ABOUT THIS EXERCISE
In your copy, leave out the pictures and repeat the entries below exactly.

Stored data:
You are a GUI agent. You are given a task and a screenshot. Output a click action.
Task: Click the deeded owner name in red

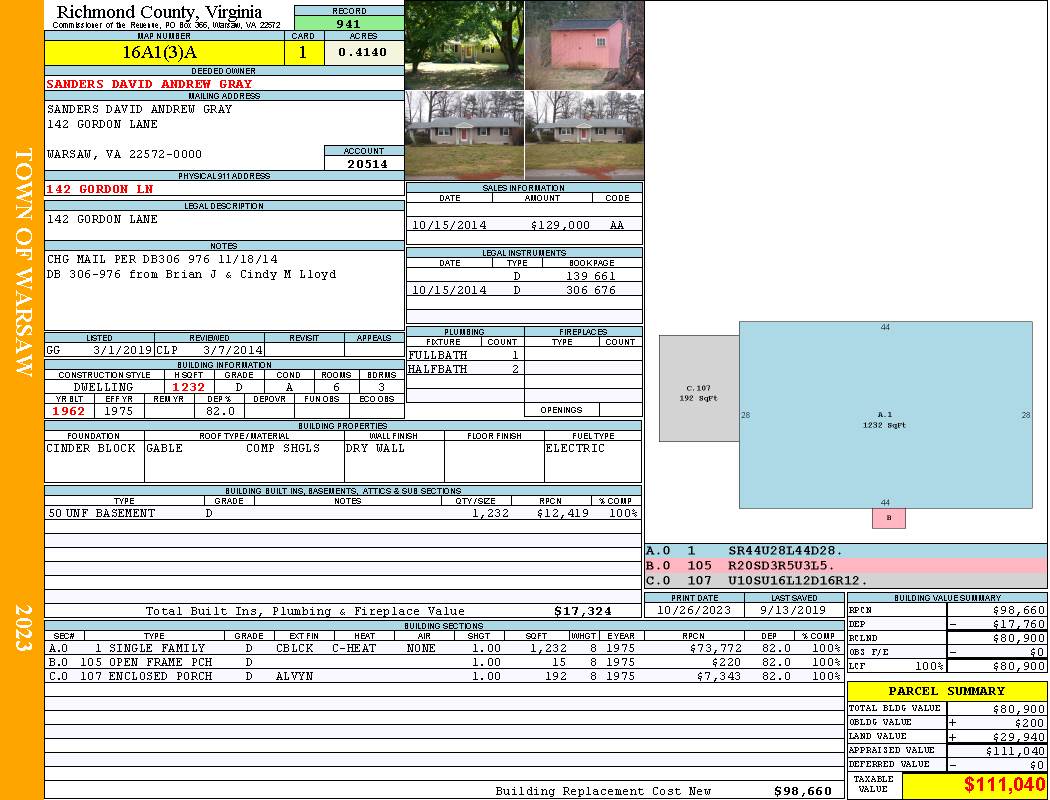(150, 84)
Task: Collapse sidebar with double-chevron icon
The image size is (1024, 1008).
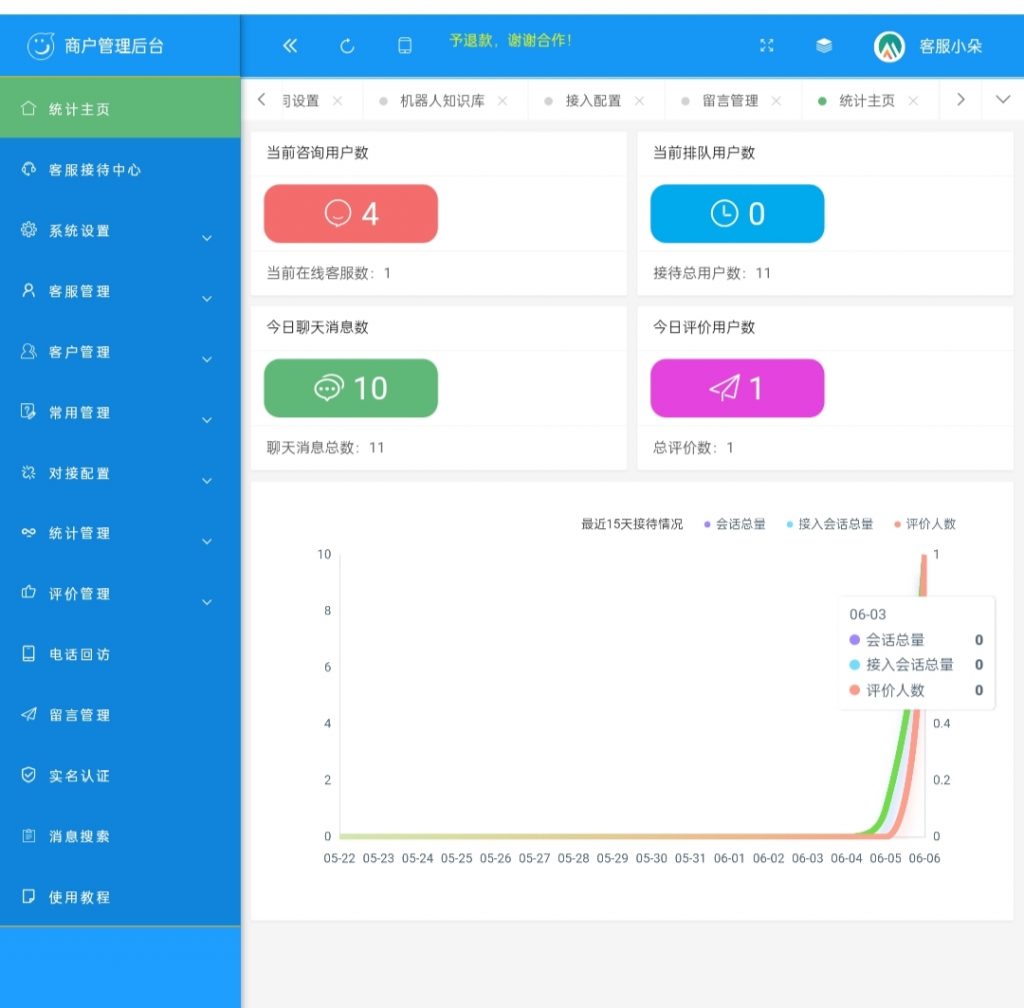Action: click(290, 45)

SOLUTION TO THE PROBLEM
You are a GUI agent. You are given a task and a screenshot. Output a click action.
Task: Click the deeded owner name in red

(150, 84)
Task: Collapse sidebar with double-chevron icon
The image size is (1024, 1008).
Action: click(290, 45)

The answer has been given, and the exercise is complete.